WRITTEN BY ALLY REDDING
The previous Insurance Thinking Space article titled Forced reform of insurance delegated authorities explored the inefficiencies that exist in the delegated authority sector and the longer term solutions being discussed in order to meet the deadlines provided under Solvency II. So what is the current state of play and what have we witnessed first-hand of how the insurance industry is responding to the impending deadlines under this regulation?
Delegated authority, also known as binding authority, is “an agreement between a managing agent and a coverholder under which the managing agent delegates its authority to enter into a contract(s) of insurance to be underwritten by the members of the syndicate managed by it to the coverholder in accordance with the terms of agreement”. This is a popular arrangement for outsourcing particular functions to other intermediaries or third parties; such as underwriting, handling of claims and issuing insurance documents.
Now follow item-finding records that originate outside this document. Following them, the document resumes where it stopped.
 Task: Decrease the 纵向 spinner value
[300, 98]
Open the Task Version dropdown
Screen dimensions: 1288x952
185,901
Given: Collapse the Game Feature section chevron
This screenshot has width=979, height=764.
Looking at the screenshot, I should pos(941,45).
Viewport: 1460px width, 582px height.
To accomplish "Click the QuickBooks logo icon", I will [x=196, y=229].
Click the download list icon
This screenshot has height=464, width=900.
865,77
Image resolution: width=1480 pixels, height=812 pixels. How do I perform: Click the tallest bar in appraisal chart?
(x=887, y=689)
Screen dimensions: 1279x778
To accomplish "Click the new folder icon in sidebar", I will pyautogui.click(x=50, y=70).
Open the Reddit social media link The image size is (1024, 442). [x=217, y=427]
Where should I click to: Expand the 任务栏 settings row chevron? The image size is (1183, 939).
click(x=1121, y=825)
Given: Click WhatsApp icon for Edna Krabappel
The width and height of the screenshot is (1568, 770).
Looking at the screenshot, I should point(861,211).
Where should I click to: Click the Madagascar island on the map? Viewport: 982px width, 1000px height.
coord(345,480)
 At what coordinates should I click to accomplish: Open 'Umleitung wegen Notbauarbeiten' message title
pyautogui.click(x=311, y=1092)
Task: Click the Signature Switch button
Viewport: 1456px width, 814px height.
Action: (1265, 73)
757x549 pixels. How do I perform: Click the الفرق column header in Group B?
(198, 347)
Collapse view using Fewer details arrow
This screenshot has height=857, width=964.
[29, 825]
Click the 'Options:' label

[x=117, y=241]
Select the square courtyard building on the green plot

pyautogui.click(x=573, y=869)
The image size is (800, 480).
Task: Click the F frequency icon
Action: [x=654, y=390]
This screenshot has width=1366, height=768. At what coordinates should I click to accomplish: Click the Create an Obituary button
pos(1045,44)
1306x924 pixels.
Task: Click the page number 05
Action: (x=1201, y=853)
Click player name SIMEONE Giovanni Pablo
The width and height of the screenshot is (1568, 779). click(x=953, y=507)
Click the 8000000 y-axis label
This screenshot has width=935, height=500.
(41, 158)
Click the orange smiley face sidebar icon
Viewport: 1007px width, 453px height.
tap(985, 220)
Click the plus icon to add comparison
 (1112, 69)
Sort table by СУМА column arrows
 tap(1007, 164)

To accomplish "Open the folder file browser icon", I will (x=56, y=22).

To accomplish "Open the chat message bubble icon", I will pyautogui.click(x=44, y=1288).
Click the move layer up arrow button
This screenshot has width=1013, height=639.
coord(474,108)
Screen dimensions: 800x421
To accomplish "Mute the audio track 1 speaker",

Managing agents have over 7,500 binding authority contracts with over 3,000 coverholders which represents around £6.2 billion of premium income. Whilst this is great for the insurance industry and the economy, it is not without its weaknesses.
Delegating authority to coverholders
All coverholders, before they are registered, have to be approved by Lloyd’s in accordance with the Intermediaries Byelaw. To become a coverholder at Lloyd’s the entity must be sponsored by a Managing Agent, and approved by Lloyd’s, and will be given a certain approved level of authority. There is therefore a need to make sure that from the start of the process that those delegating authority make sure they have set their own clear standards in regards to the level of authority that they have provided to the coverholder and the data that they require to meet internal and external rules and regulation. Coverholders also need to comply with the Lloyd’s Coverholder Reporting Standards which provide a number of central standards to adhere to in relation to the data that must be collected. However, as the Financial Conduct Authority (FCA) 2015 Thematic review highlighted, there are areas of concern regarding delegating authority. For example, the report found that intermediaries delegating specific functions did not always fully acknowledge their regulatory obligations and abide by these, customers were negatively impacted by these arrangements, issues around appropriate due diligence taking place and also the level of controls in place to manage the procedures and ensure audits were sufficient.
As a continuation of this process, the second area to consider is that due to the nature of the subscription market and the delegated authority model (resulting in increased complexity and additional participants involved; both lead underwriters and following market underwriters), there is greater room for inefficiency, duplication of effort and missing data. For example, bordereaux, which is a ‘report containing a list of premiums payable and claims paid or due that is prepared by a coverholder for a managing agent or by a reassured for its reinsurer’, can often be delivered incomplete or not at all. There is therefore, a need to make sure that the coverholders are writing risks within the agreed framework, that the full data is accessible to both the lead underwriters and the following market and also that the managing agents are processing the bordereaux, mapping their exposure and meeting their reporting deadlines with the regulator and Lloyd’s.
Impact of Solvency II - Pillar 3 deadlines
Whilst the longer term solution of a central service offered by the Target Operating Model (TOM) from the London Market Group continues to develop, the insurance industry is having to look at solutions in the immediate term in order to make sure that they meet the deadlines set under Pillar 3 -Reporting & Disclosure as part of Solvency II. In preparation for the final deadline of the 31st March, 2017, the market was asked to participate in a dry run with returns in August 2016. This process unearthed the fact that many participants within the market struggled to deliver the required data, with some not even able to participate at all. Whilst the lead underwriter can often access the data more easily, it is clear that the data received on follow risks is often poor and/or incomplete.
Immediate and long term solution
There is a known industry-wide problem of missing bordereaux; data received in the wrong format; and inaccurate information, all of which have led to those in the market accumulating a large backlog of legacy cases that haven’t been processed. The insurance industry needs to tackle the immediate problems identified and in parallel understand how to prevent these from re-occurring by leveraging the appropriate skilled resources. Moreover going forward by leveraging this skilled resource pool they can monitor the quantity and quality of data being collected ensuring it is processed in a timely and efficient manner. Otherwise, as the dry run has shown, the problem will continue to grow at a cost to participants in the market and they will not be ready for the next impending regulatory deadline.